If teens have gotten away with ordering alcohol via DoorDash for house parties, they're going to have a much tougher time now.
On July 20, DoorDash announced it was rolling out two-step ID verification for customers who order alcohol through its service. DoorDash broadened its alcohol-ordering service in 2021, expanding delivery of beer, wine and spirits to 20 states and our nation’s capital. It also offers these services to customers abroad in Canada as well as Australia, servicing over 100 million potential customers worldwide.
“At DoorDash, safety is a top priority and our goal is to deliver alcohol in the safest and most responsible way possible,” DoorDash general manager of alcohol Erik Ragotte said in a press release. “We’re setting a new industry standard for responsible alcohol delivery. The new safety measures will help ensure alcohol is delivered to people over the age of 21.”
Ragotte also said DoorDash will continue to find new ways to ensure minors aren’t ordering alcohol through their service, and that the company already works with several law enforcement and youth-based safety groups like Responsibility.org, the National Association of Women Law Enforcement Executives, and Students Against Destructive Decisions.
DoorDash also said it has already successfully piloted the ID-checking program in several areas across the country, testing it out in Dallas, Detroit, Miami, Phoenix, Portland, Oregon, Seattle and Northern Virginia.
Here’s how it works: Customers who are of age will have to upload their ID to the DoorDash app in order to even add alcohol to their orders in the first place.
Delivery people are later required to scan the front of a customer’s ID with the DoorDash app to verify their identity prior to handing off and completing the delivery, which means no more contactless lager deliveries can be potentially abused by the youth of America.
Then, after verifying the customer’s identity and making sure the customer isn’t already intoxicated, the delivery may be completed. Just like a bartender, your DoorDasher can cut you off.
Customers also receive a reminder to be at the door with a valid ID when their delivery arrives.
Home delivery of alcohol and other spirits is lucrative for the vendors that offer them, according to the company. DoorDash said that adding alcohol to menus may increase restaurants’ and grocers’ average customer order values by up to 30% and over 50% for convenience stores.
DoorDash also pointed to their fourth quarter revenue reports for 2021, where American DoorDash delivery people earned about 30% more on all deliveries that included spirits and other adult beverages.

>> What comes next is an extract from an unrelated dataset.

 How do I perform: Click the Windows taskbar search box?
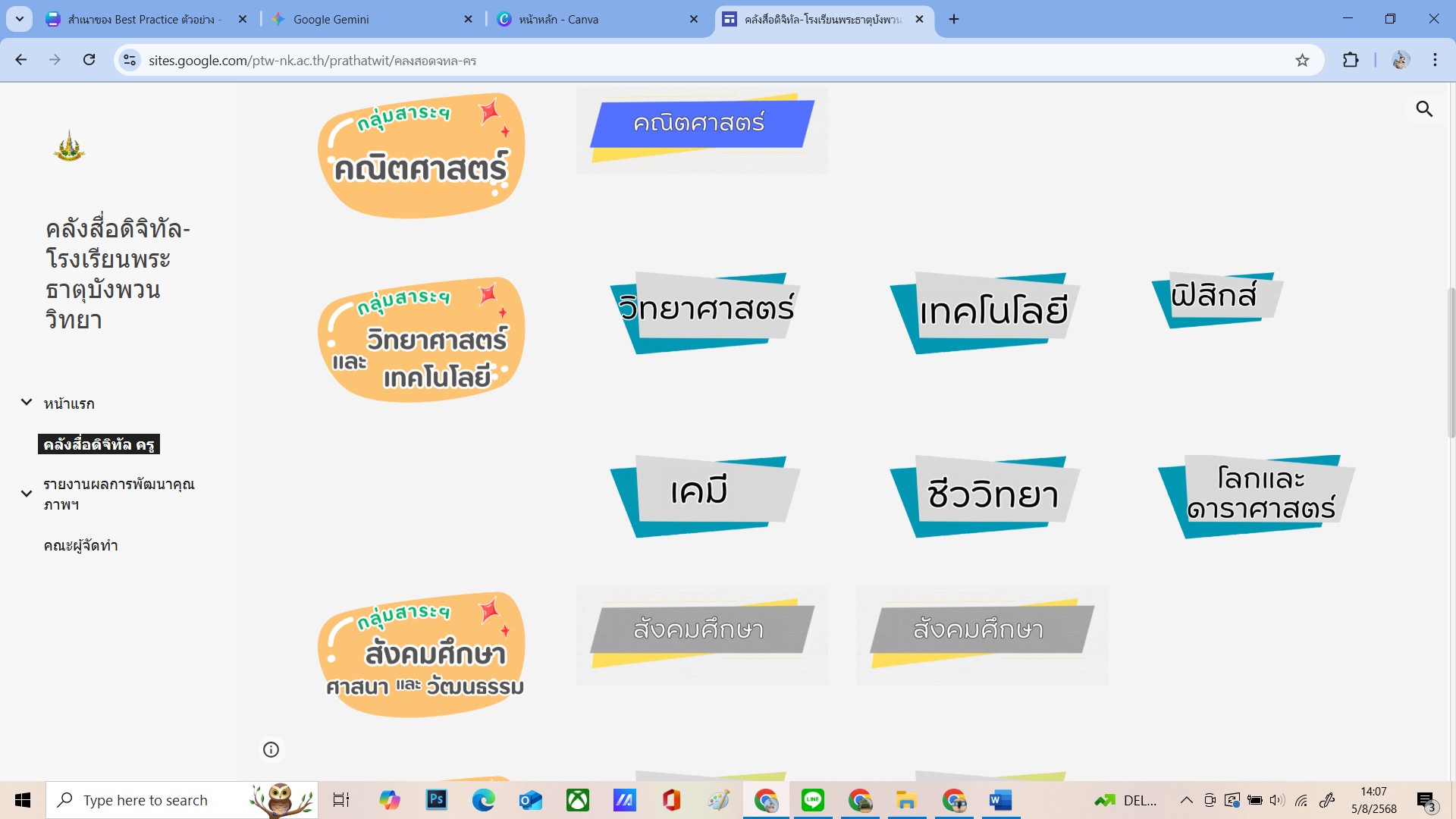(x=146, y=800)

The desire to have a margarita at home without having to pull out a bag of limes from the kitchen seems to only be growing. 70% percent of Gen Z adults who are over 21 and 62% of millennials say the option of including alcohol with a takeout or delivery order would make them more likely to choose one restaurant over another similar restaurant, according to the National Restaurant Association.
Still, this new feature comes after news of minors misusing loose and alcohol restrictions as a result of the pandemic and the ensuing quarantine. In 2020, California’s Department of Alcoholic Beverage Control investigated apps like UberEats and others and found that “third-party delivery services are routinely delivering alcoholic beverages to minors.”
That investigation found that since UberEats was only set up to deliver alcohol in Florida at the time, when the quarantine allowed restaurants in other states like California to sell alcohol to-go, minors took advantage of it. Since then, UberEats has instituted its own safeguards, but DoorDash making customers upload their IDs to the app is may be the furthest step a food delivery service has taken so far.
For its part, other popular food-delivery app GrubHub only offers alcohol delivery in less than 20 localities. Alcohol delivery app Drizly has its own stringent verification policies in order to have alcohol delivered to your door, including charging accounts a $20 restocking fee for uncompleted orders, which may dissuade minors who might attempt to try their luck with the service.
With these new restrictions and safeguards put in place, minors will have a much tougher time tricking services into thinking they’re of age, so they’ll just have to wait until their ID proves they are.